Заснуть и не проснуться – сейчас мне хотелось только этого.
Но я проснулась – в середине следующего дня, с жуткой головной болью и онемевшим телом; сознание медленно возвращалось ко мне – пустые бутылки, мерцающий экран телевизора, полувытащенная из видеомагнитофона кассета… Я вспомнила вчерашний просмотр и застонала: на щиколотку Юленьки была надета цепочка – все было именно так, как я написала в сценарии. Теперь я знала и как убивали остальных, как добросовестно воплощали в жизнь все мои жестокие и блеклые полуночные фантазии. Мне больше не нужно было подтверждений.
Как ни странно, раскалывающаяся голова на время спасла меня – я ни о чем не могла думать. А когда проблевалась и немного пришла в себя – то сунула кассету Нимотси на самое дно рюкзака и забросала вещами – как будто это могло хоть что-то изменить.
За последний месяц я видела три смерти, я сама была виновата в двух – но ни одна из них не произвела на меня такого впечатления, как смерть Юленьки на магнитной ленте… Может быть, дело в том, что ее смерть можно воспроизводить и воспроизводить – сотню, тысячу, десятки тысяч раз… Она была материальна, от нее нельзя было отмахнуться, единственное спасение – водка. В барс еще оставалась водка, можно снова напиться и впасть в забытье.

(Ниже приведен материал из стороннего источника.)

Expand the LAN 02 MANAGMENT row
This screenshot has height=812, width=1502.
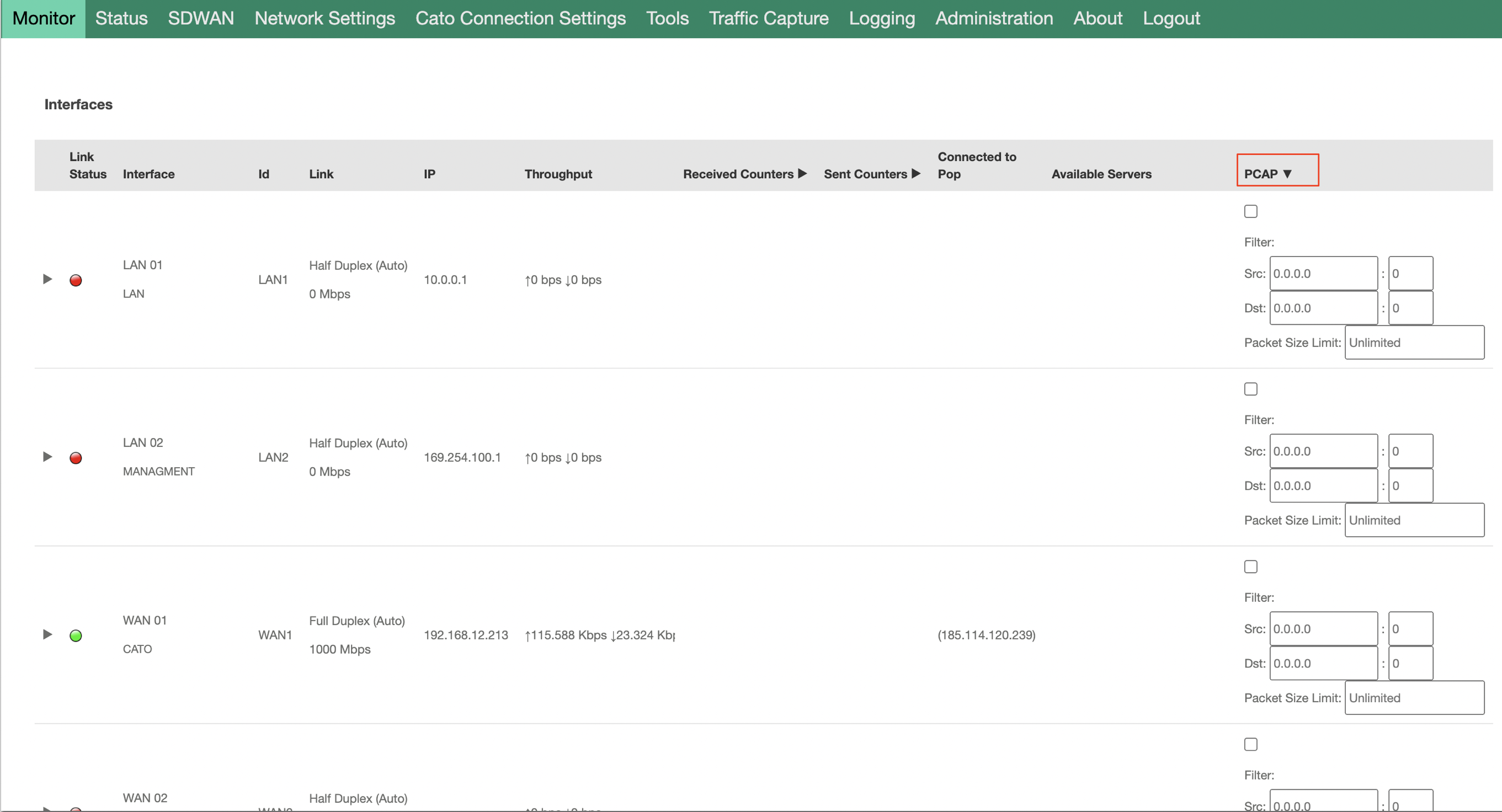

Я налила целый стакан водки, поставила его перед собой, но вовремя поняла, что меня вырвет сразу же – стоит только поднести стакан к губам.
"Эдак ты сопьешься, чего доброго, и умрешь на железнодорожной станции Новый Иерусалим, – осудил меня Иван. – Грешно при твоем нежном алкогольном опыте опохмелицию вызывать, лучше кефир полакай, Лианозовского молочного комбината”.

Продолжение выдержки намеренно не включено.